Mesmo quando o teste é realizado, o resultado pode não ser confiável, destacou Stanislau. “Muitas vezes a amostra pode sair como negativa, mas é um falso negativo porque colheu no momento errado, porque transportou errado”, entre outros problemas técnicos. Resultados falso positivos também são possíveis, mas mais raros, como explicou o editor-chefe da Harvard Health Publishing, Robert Shmerling, em artigo de agosto de 2020

 

Todas essas possíveis falhas no processo de diagnóstico podem afetar o preenchimento das declarações de óbito, impactando diretamente na contagem de mortes por covid-19, explicou o infectologista: “Então, o sistema naturalmente te empurra para a subnotificação”.





Estudos reforçam subnotificação

De fato, no início de maio de 2021, o Instituto de Métricas e Avaliação em Saúde (IHME, na sigla em inglês) da Universidade de Washington, nos Estados Unidos, estimou que o Brasil já deveria ter 595.903 mortes por covid-19, consideravelmente mais do que as 408.680 registradas oficialmente na época. 

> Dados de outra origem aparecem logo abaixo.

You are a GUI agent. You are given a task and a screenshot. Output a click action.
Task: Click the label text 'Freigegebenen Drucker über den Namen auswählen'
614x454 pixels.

“Muitas mortes por covid-19 não são reportadas porque os países só reportam mortes que acontecem em hospitais ou em pacientes com infecções confirmadas. Em muitos lugares, os sistemas de notificação fracos e o baixo acesso ao sistema de saúde aumentam esse desafio”, aponta o relatório. 

No Brasil, um estudo com participação de pesquisadores da Escola Nacional de Saúde Pública (Ensp/Fiocruz) também estimou a existência de “alta subnotificação de mortes por covid-19”, ao identificar um excedente de mortes por causas naturais em quatro cidades durante a pandemia do coronavírus.



Em junho de 2020, um estudo realizado pelo Centro de Pesquisas Epidemiológicas da Universidade Federal de Pelotas (UFPel) também havia apontado um quadro semelhante. De acordo com o levantamento, para cada caso confirmado de covid-19 segundo as estatísticas oficiais, existiam, na verdade, sete casos reais na população dos principais centros urbanos brasileiros. 

Até este dia 9 de junho, foram registrados oficialmente 476.792 óbitos por covid-19 no Brasil, tornando o país o segundo com o maior número de mortes pela doença.